— Source records —
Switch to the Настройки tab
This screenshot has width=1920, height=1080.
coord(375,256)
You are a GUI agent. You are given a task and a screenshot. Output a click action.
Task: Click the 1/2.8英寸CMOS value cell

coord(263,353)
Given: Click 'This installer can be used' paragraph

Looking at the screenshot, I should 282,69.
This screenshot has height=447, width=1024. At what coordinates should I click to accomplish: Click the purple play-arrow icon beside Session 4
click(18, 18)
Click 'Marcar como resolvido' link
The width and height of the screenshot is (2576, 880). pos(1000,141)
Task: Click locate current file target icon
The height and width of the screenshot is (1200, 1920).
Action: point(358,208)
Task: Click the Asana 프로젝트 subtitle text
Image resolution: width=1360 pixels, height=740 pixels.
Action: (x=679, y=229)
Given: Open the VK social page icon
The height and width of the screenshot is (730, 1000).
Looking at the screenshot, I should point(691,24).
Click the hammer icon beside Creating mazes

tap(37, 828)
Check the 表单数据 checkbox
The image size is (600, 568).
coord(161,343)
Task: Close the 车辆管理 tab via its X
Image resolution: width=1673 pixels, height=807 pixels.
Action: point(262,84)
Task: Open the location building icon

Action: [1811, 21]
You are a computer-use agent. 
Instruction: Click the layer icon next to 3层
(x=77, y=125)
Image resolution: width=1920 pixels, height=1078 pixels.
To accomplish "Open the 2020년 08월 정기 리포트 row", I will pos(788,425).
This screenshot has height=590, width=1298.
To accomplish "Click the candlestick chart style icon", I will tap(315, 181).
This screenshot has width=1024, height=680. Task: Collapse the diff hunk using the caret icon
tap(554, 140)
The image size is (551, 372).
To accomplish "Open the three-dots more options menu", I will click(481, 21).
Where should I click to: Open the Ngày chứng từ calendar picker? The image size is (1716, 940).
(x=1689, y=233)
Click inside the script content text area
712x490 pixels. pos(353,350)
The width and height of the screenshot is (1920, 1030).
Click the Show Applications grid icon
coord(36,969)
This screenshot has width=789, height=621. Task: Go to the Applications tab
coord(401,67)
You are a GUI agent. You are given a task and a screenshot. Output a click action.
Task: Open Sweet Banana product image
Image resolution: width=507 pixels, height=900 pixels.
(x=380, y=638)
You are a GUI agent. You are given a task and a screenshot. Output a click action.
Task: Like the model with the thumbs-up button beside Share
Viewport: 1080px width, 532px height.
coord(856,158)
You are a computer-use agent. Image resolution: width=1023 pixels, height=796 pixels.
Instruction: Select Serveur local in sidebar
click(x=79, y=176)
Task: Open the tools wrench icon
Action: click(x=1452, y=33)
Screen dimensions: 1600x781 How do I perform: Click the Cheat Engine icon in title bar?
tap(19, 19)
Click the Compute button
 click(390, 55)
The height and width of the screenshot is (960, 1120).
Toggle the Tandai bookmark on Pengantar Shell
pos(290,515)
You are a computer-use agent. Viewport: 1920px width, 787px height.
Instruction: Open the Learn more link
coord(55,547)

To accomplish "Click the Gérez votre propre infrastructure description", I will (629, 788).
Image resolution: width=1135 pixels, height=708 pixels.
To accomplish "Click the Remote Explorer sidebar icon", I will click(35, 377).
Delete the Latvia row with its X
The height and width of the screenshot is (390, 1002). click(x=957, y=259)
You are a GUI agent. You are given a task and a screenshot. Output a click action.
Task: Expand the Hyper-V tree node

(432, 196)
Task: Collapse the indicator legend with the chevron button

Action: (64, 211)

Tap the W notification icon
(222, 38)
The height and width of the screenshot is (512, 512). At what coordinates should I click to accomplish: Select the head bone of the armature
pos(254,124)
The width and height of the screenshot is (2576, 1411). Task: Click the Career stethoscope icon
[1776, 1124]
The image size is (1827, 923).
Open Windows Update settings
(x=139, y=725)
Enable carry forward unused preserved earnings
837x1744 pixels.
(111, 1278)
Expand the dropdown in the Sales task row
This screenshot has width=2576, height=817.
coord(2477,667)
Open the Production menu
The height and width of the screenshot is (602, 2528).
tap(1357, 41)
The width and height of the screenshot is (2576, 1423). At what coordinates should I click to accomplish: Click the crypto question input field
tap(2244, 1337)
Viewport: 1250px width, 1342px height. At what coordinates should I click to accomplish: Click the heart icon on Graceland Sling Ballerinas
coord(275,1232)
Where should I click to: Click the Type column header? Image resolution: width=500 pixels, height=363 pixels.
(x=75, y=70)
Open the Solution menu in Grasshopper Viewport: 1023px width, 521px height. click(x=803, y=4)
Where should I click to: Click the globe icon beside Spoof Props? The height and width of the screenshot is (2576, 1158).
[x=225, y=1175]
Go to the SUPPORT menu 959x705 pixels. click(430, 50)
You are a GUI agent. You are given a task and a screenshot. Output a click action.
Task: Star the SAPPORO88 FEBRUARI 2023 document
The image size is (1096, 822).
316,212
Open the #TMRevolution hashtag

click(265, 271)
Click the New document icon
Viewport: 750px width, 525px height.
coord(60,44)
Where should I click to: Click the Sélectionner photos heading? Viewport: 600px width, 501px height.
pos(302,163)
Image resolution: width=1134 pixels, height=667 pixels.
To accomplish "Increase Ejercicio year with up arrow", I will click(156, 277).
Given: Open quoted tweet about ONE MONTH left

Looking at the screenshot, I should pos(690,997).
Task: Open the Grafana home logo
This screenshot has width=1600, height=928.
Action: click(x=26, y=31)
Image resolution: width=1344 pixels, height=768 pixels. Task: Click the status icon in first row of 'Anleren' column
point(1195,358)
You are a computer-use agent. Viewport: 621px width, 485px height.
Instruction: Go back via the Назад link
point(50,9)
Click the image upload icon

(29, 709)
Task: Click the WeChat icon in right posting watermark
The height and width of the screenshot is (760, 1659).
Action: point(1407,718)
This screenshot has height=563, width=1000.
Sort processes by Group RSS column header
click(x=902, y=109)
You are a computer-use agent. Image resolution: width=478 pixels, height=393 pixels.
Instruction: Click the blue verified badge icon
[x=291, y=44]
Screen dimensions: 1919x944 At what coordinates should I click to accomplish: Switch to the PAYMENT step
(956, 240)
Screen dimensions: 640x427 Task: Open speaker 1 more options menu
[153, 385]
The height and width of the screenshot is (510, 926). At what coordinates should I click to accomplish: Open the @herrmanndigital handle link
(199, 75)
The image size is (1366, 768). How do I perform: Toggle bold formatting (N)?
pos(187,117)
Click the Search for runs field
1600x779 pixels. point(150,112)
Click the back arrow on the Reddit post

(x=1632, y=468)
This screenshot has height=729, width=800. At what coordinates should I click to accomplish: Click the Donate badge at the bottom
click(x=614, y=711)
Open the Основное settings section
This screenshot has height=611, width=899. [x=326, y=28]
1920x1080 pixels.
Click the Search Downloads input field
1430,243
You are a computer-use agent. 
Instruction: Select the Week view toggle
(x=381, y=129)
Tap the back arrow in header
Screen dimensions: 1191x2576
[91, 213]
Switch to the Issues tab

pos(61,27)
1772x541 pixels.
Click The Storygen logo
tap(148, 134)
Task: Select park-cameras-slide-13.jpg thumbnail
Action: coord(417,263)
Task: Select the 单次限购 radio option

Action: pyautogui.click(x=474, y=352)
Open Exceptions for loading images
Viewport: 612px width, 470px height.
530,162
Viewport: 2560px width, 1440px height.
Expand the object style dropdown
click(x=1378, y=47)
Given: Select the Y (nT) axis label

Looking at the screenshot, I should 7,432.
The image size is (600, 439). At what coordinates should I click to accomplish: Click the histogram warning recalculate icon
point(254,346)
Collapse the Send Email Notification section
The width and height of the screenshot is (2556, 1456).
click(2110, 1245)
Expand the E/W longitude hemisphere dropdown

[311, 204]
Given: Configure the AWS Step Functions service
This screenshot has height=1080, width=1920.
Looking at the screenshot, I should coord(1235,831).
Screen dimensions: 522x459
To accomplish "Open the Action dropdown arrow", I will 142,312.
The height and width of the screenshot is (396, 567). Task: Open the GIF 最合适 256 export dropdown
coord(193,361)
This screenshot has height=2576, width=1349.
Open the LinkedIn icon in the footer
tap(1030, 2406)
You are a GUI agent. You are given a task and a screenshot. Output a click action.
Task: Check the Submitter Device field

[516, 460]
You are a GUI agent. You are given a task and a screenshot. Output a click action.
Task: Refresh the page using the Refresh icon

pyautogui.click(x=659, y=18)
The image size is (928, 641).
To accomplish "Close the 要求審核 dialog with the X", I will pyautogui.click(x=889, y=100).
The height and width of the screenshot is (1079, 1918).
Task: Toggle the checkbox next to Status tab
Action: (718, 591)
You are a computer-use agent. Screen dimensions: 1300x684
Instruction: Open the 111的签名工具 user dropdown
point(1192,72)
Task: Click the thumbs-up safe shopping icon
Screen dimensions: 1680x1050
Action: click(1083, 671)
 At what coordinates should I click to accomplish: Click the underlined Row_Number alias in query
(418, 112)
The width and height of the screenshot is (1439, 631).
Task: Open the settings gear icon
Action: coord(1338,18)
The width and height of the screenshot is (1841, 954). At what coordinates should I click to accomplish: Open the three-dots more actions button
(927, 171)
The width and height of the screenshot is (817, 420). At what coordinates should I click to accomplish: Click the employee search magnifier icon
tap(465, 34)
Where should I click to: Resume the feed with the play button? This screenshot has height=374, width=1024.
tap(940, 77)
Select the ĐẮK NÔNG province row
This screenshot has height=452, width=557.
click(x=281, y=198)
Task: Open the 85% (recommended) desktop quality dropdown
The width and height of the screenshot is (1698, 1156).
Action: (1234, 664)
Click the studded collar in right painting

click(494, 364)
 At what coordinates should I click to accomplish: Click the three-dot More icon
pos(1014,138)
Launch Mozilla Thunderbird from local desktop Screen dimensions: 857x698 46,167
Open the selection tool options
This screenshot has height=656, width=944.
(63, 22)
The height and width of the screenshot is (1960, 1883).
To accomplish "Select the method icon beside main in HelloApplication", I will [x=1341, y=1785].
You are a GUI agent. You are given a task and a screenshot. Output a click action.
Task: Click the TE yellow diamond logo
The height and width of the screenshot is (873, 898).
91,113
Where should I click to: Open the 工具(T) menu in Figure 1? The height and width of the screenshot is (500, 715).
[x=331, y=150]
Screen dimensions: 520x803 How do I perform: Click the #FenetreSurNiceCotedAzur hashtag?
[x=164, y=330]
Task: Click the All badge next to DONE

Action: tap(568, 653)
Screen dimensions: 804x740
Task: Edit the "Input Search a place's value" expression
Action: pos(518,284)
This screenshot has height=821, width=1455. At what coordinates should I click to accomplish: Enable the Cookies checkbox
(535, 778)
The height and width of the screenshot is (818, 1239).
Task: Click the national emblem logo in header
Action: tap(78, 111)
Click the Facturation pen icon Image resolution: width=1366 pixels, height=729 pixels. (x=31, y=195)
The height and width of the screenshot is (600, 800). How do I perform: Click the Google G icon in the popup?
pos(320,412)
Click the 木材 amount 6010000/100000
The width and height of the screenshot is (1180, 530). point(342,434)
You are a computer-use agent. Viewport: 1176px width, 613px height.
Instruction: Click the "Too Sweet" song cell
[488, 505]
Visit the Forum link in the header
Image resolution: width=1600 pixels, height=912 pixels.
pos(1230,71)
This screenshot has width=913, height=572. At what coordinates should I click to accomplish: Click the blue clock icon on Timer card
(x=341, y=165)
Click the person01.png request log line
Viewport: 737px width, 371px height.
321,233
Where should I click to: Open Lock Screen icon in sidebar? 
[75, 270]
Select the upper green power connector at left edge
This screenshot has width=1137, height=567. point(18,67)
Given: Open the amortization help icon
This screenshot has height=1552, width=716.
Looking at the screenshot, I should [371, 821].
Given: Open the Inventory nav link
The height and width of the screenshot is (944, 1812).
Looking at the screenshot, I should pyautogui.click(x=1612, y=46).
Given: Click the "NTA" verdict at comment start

— Task prompt —
Output the part of the listing that opens with the line containing "Task: Open the location building icon" and closes with the line containing "coord(401,67)" as a numbered list, leaving out blank lines.

— Worked solution —
1. Task: Open the location building icon
2. Action: [1811, 21]
3. You are a computer-use agent. 
4. Instruction: Click the layer icon next to 3层
5. (x=77, y=125)
6. Image resolution: width=1920 pixels, height=1078 pixels.
7. To accomplish "Open the 2020년 08월 정기 리포트 row", I will pos(788,425).
8. This screenshot has height=590, width=1298.
9. To accomplish "Click the candlestick chart style icon", I will tap(315, 181).
10. This screenshot has width=1024, height=680. Task: Collapse the diff hunk using the caret icon
11. tap(554, 140)
12. The image size is (551, 372).
13. To accomplish "Open the three-dots more options menu", I will click(481, 21).
14. Where should I click to: Open the Ngày chứng từ calendar picker? The image size is (1716, 940).
15. (x=1689, y=233)
16. Click inside the script content text area
17. 712x490 pixels. pos(353,350)
18. The width and height of the screenshot is (1920, 1030).
19. Click the Show Applications grid icon
20. coord(36,969)
21. This screenshot has width=789, height=621. Task: Go to the Applications tab
22. coord(401,67)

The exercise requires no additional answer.